Gypsy jazz guitarist and composer

Pierre Joseph "Baro" Ferret (1908–1976) was a gypsy jazz guitarist and composer. He was known by his Romani nickname "Baro," which meant "Big One" or even "King" in Romany. Through his brother Jean "Matelo" Ferret, Baro met Django Reinhardt, and the two men became both friends and rivals. From 1931, the Ferret brothers, along with their third brother Etienne "Sarane" Ferret, and cousin René "Challain" Ferret, were favorite sidemen of Reinhardt. Baro recorded around 80 sides with Reinhardt. The Ferret brothers played with musicians including Didi Duprat.

Baro retired as a full-time musician during World War II and devoted himself to running bars and to black market businesses during the German occupation of Paris, an activity he continued into the early 1970s.
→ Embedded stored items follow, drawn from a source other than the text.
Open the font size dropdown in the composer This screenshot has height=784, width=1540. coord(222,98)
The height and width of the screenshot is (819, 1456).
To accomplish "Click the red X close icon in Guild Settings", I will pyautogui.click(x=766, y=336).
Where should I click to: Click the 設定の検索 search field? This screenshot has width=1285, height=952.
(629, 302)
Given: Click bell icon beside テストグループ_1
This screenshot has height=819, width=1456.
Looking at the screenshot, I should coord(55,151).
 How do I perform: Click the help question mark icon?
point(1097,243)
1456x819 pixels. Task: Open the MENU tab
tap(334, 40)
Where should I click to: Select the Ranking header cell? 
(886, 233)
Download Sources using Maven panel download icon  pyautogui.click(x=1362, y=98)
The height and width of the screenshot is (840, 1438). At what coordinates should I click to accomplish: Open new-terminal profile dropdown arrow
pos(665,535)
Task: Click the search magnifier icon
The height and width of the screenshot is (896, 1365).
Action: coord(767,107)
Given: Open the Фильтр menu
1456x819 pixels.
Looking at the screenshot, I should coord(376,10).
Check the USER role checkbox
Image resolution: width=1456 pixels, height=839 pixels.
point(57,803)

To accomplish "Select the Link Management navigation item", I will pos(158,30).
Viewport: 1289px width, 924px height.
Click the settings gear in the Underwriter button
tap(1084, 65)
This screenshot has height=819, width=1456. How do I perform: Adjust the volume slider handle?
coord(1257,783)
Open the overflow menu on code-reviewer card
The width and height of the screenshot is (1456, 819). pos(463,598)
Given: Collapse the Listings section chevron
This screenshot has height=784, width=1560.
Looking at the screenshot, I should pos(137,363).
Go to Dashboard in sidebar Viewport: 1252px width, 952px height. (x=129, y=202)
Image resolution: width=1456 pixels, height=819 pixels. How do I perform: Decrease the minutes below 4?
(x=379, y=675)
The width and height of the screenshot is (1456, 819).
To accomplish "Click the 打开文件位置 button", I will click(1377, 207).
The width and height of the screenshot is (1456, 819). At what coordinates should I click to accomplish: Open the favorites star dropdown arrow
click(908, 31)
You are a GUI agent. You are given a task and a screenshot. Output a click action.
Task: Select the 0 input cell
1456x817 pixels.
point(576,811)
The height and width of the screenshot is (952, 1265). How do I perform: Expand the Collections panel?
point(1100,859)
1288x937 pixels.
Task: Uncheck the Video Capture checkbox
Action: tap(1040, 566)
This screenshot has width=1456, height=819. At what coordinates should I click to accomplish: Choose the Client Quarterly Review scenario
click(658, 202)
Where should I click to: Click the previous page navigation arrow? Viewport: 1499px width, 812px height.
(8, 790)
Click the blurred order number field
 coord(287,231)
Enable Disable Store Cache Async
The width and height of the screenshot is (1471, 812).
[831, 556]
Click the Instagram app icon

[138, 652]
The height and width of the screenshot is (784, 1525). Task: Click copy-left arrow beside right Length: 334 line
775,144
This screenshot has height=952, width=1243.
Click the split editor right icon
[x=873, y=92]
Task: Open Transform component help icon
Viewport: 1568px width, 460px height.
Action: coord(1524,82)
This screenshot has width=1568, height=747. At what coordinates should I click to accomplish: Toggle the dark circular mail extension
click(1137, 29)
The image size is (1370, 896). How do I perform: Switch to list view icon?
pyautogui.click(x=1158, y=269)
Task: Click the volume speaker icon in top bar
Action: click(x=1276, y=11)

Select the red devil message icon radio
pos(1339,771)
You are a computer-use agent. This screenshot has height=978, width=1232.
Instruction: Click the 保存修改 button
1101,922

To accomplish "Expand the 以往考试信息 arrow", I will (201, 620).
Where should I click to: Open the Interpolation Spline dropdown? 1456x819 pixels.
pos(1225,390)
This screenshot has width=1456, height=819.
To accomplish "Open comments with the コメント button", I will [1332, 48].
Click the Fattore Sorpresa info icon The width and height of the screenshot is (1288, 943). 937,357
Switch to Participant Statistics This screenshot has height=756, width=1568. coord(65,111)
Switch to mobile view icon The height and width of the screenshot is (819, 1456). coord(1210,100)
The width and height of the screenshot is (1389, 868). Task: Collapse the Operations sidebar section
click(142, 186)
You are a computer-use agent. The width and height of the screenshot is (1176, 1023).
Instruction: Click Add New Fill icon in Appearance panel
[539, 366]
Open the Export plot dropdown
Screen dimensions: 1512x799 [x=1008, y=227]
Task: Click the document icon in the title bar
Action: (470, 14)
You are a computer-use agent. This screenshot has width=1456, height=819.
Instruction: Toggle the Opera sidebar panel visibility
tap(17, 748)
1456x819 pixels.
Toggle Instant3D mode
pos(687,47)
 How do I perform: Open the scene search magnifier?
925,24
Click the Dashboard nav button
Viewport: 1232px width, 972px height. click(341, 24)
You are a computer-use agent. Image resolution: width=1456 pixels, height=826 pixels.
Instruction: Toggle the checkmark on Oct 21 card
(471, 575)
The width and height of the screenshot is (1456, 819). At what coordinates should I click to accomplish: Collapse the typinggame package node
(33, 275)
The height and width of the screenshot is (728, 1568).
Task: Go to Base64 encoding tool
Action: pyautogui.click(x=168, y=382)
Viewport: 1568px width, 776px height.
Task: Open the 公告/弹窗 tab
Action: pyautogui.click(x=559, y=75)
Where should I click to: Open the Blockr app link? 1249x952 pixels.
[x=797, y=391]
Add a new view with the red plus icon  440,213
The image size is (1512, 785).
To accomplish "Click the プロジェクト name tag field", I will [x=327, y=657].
As a composer, Baro's "valses bebop" were years ahead of the times. His works such as "Panique...!," "La Folle" ("The Madwoman"), "Swing Valse" (written with Belgian-French button accordionist Gus Viseur), and "Le Depart de Zorro" were modernistic, surreal, and dark, part Musette, part modern jazz.

His nephews, Jean "Matelo" Ferret's sons Boulou and Elios Ferré continue to perform gypsy jazz.